The DotCom Crash Revisited
woginuk writes "At 9:00pm GMT today , it will be exactly 5 years since the Nasdaq reached its highest level, 5048.62. From there on it has been downhill all the way. Most of us have been affected by it, one way or the other. The Guardian has a story looking back on the moment and succeeding events."
Well, that's a little bit strong, don't you think? The .com collapse was really tragic, but it was far from unpredictable, hysterical, or preventable. Just basic macro economics -- when there are economic profits (not just accounting profits) in a market then entrance is encouraged, and when these profits dry up then the market participants take a while to come back down to equilibrium, just likePavlov's dogs took a good while to stop salivating when the dinner bell was rung.
I more agreed with Julie:
Boy, how true did that turn out to be?
adam b.
Paul Graham has an interesting essay on "What the Bubble Got Right". It's worth remembering that some of the companies that lost 90% of their value are still worth billions today - e.g. Yahoo.
Looks like the server's smoking already - you can at least get the text from Google's cache.
Meep meep
I remember there was a pretty interesting comparison to the railroad boom and bust posted here a couple of years back, unfortunately I couldn't find a link to it. I think the railroad boom came in two waves, the second boom started about 5 years after the first and was much larger, and the bust was more devastating too. So we could be in for another bubble soon.
Also, here is an interesting read. I don't see the date on the article, but the wayback machine has it on Mar 2001, so it was probably written right at the peak.
1. Foreign countries decide propping up the dollar is a bad bet, and so start pulling out, slowly.
2. Other countries see this and the acceleration begins, with no country wanting to be the last one holding dollars.

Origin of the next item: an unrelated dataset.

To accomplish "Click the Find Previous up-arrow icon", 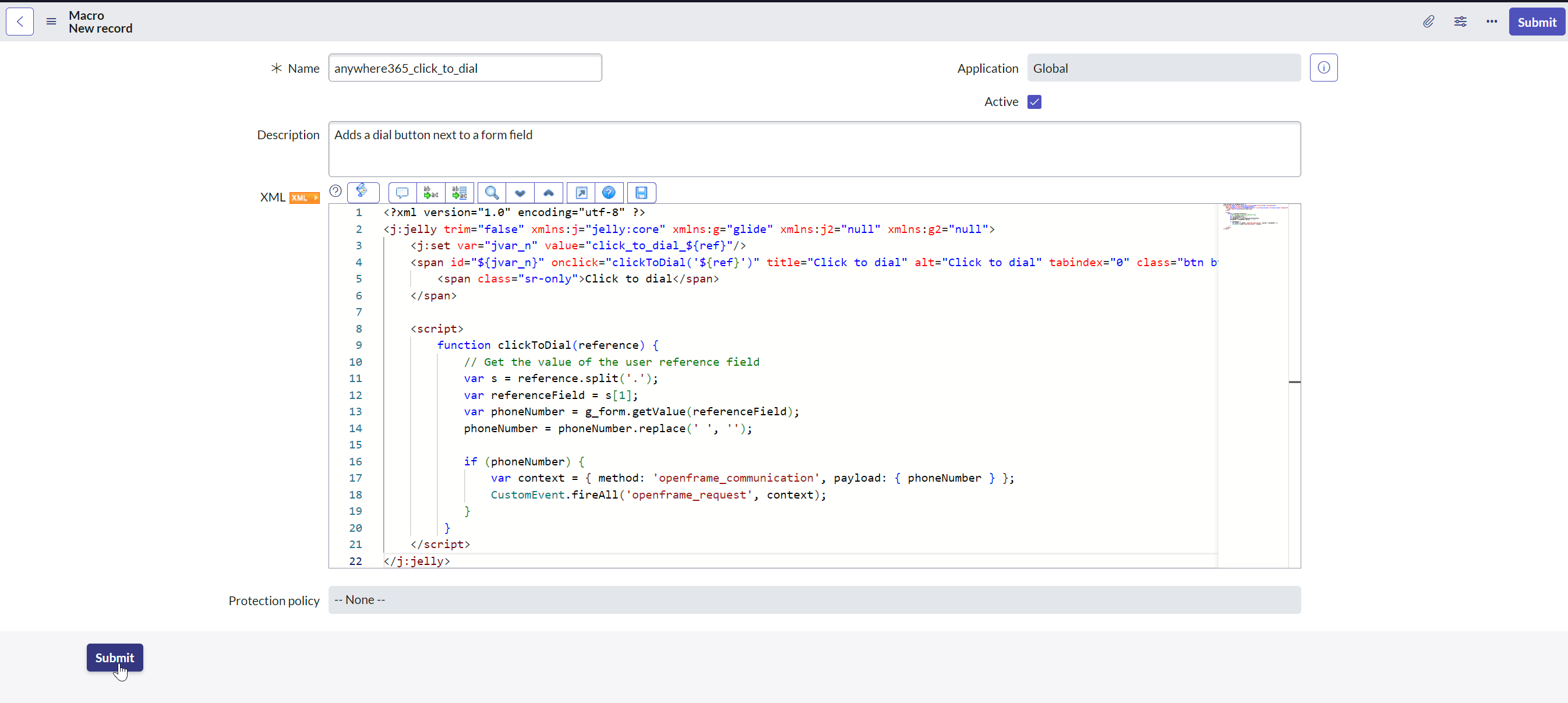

3. The fall of the dollar continues, picking up speed.
4. Interest rates get raised quickly to encourage foreign investment despite the weak dollar.

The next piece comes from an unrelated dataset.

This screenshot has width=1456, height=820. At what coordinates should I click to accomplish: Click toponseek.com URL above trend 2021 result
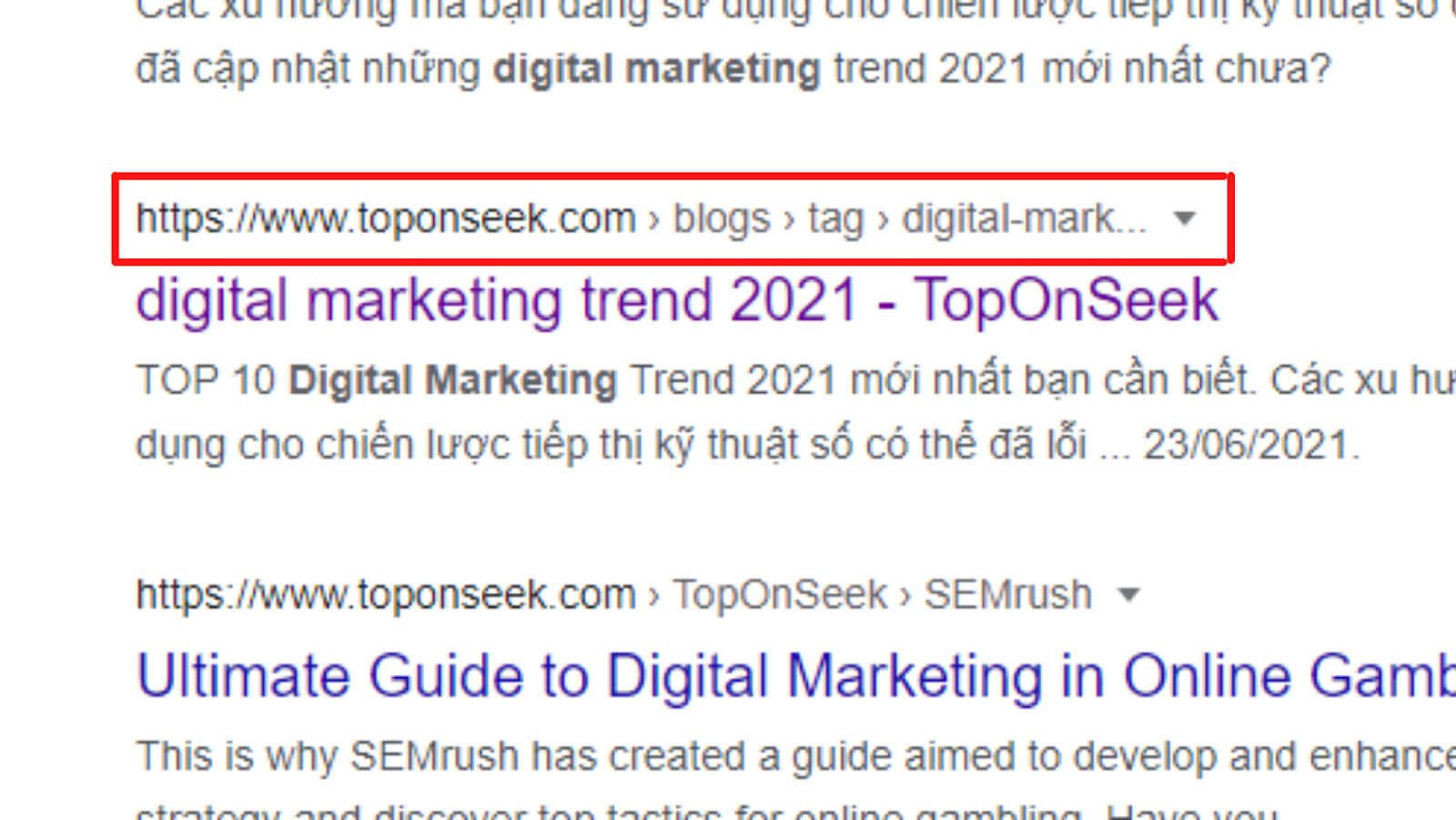tap(385, 218)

5. The real estate market collapses.
6. Taking the stock market with it.
7. The U.S. economoy goes into recession.
8. Bush White House continues spending on wars.
9. The recession turns into a near-depression.
10. The rich buy up houses and land and everything of value, at dirt-cheap prices.
11. The U.S. is now a sharecropper economy, with 90% of the population being renters, and the rich being the owners.